Which is to say, to be a "Mac Person" is to feel that you belong to something, while at the same time feeling yourself to be different from other (lesser) people. If you belong to a secret society of some kind, you feel both privileged to belong, and empowered by your connection to that society.
Membership in the secret society comes with a cost: Dues, expenses for robes or other paraphernalia (as Stetson Kennedy wrote in his book about infiltrating the Klan), and any opportunity cost associated with providing expected assistance to other members. Any extra costs are obviously assumed to be at least offset by benefits, by "believers" in the secret society. Those costs are their "dues"; they're what they pay for the privilege of being made special by the organization.
Committing to the Apple Way has similar costs: Software is more expensive and less plentiful; hardware is often proprietary (as with iPod peripherals), or hardware options more limited (if you don't believe it, try to buy a webcam off the shelf at a mainstream store); software conventions are different, and require retraining. Apple users (rationally) presume there to be offsetting benefits, typically cast in terms of usability. My own experience using and supporting Macs tells me that those benefits are illusory, but that's beside the point: Mac users assume them to exist, and act on that assumption.

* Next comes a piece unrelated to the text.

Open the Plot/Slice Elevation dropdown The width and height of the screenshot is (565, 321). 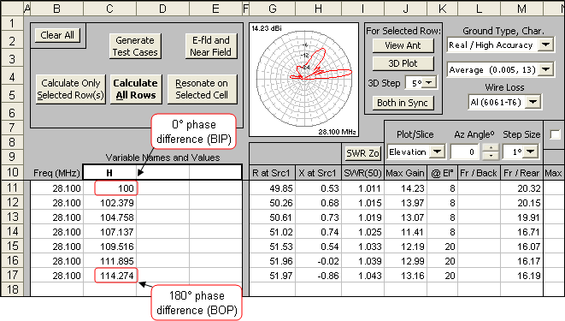[438, 152]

But they also gain a sense of superiority from it, and they get that reinforced every time they pay more for something, every time they have a document interchange problem with a Windows-using compatriot, every time have a problem figuring out what to do when they sit down at a non-Mac microcomputer.
The extra cost is understood as an investment. They are paying dues. Being a Mac Person is, in that way, a little like being a Mason. Or at least, a little like what we might imagine it's like to be a Mason, since most of us have never actually met one.